The Making of a Civic Tech Community

Most communities don’t realize how much they know until they try to write it down.

Civic Tech DC has been organizing technologists, designers, policy thinkers, and curious newcomers in the DMV area since 2012, first as Code for DC, a local brigade affiliated with Code for America, and since 2023 under its current name after the national brigade program dissolved. Over that decade, the organization has quietly accumulated institutional knowledge of both the successes and challenges of what sustains volunteer-driven technology.

That knowledge has mostly lived in people’s heads, passed informally from organizer to newcomer. In a volunteer community, that loose structure works because people want to learn from others face-to-face, not read documentation. But it has its limits, and lately I’ve been running into them directly from both the basic, logistical work to the more significant, like the history behind a partner relationship. And as the community grows, people are starting to ask us for that information too.

Adaptability to change is essential, and prompted by the new partnerships we are building and the impact of the community, I am building an openly maintained, community-editable playbook to give that knowledge a structure that grows with us.

Two types of people show up

One of the more consistent observations from my conversations with folks is that people can be categorized into two broad orientations. There are those who want community in preferring the structure of a team and a defined problem to work on alongside others. And there are those who are self-directed and want to independently act on an idea.

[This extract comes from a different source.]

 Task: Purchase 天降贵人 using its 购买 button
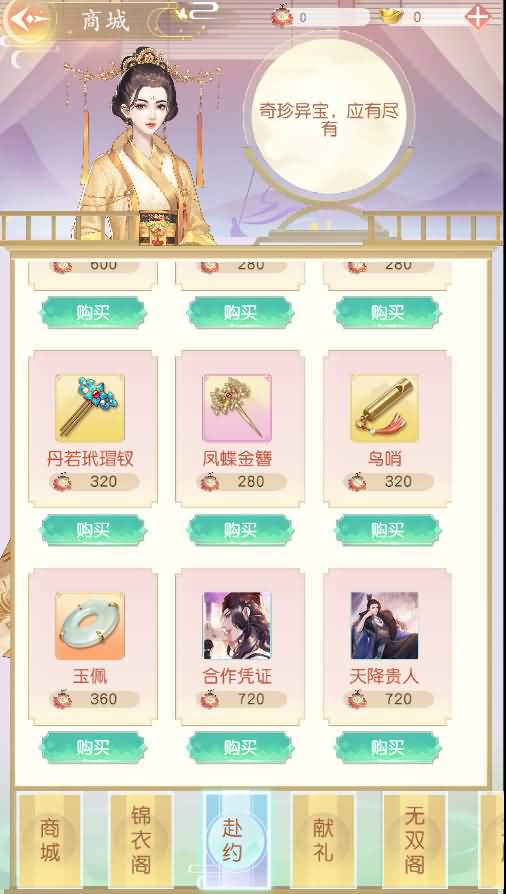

This distinction shapes the playbook’s framework, and there will be resources for both. Also, people are not one or the other. Many, especially those who are getting their footing within Civic Tech DC, start as contributors and over time find their own direction they want to pursue. As such, these two modes are less fixed identities than different entry points.

Good ideas need more than enthusiasm

The second observation is about what self-starters actually need to succeed. It’s easy to think of an idea and, with the rise of AI, design and deploy an app in minutes. Yet most people unintentionally miss the essential design thinking aspect of figuring out who the user actually is, what problem they actually have, and whether the solution will hold up in practice. Without validation and a committed partner who will genuinely use what gets built, the gap between idea and action is very hard to close.


Civic Tech DC has always had an incubator model to help ideas turn into projects, but it has been informal and loosely structured. In an organization that prioritizes structure where it’s needed, the incubator stage is the most critical to formalize. By defining a clearer path from pitch to launch, the playbook is intended to make it easier for self-starters to go from “I have an idea” to “I have a plan with milestones.”

The playbook is still in development, but it will represent one of the outcomes of my independent research into what sustains voluntaristic open technology communities. Rather than the traditional research outcome of a paper, it is an re-interpretation of research in tangible action or one that can be applied and adapted to the community it studies. Excited to share its release soon.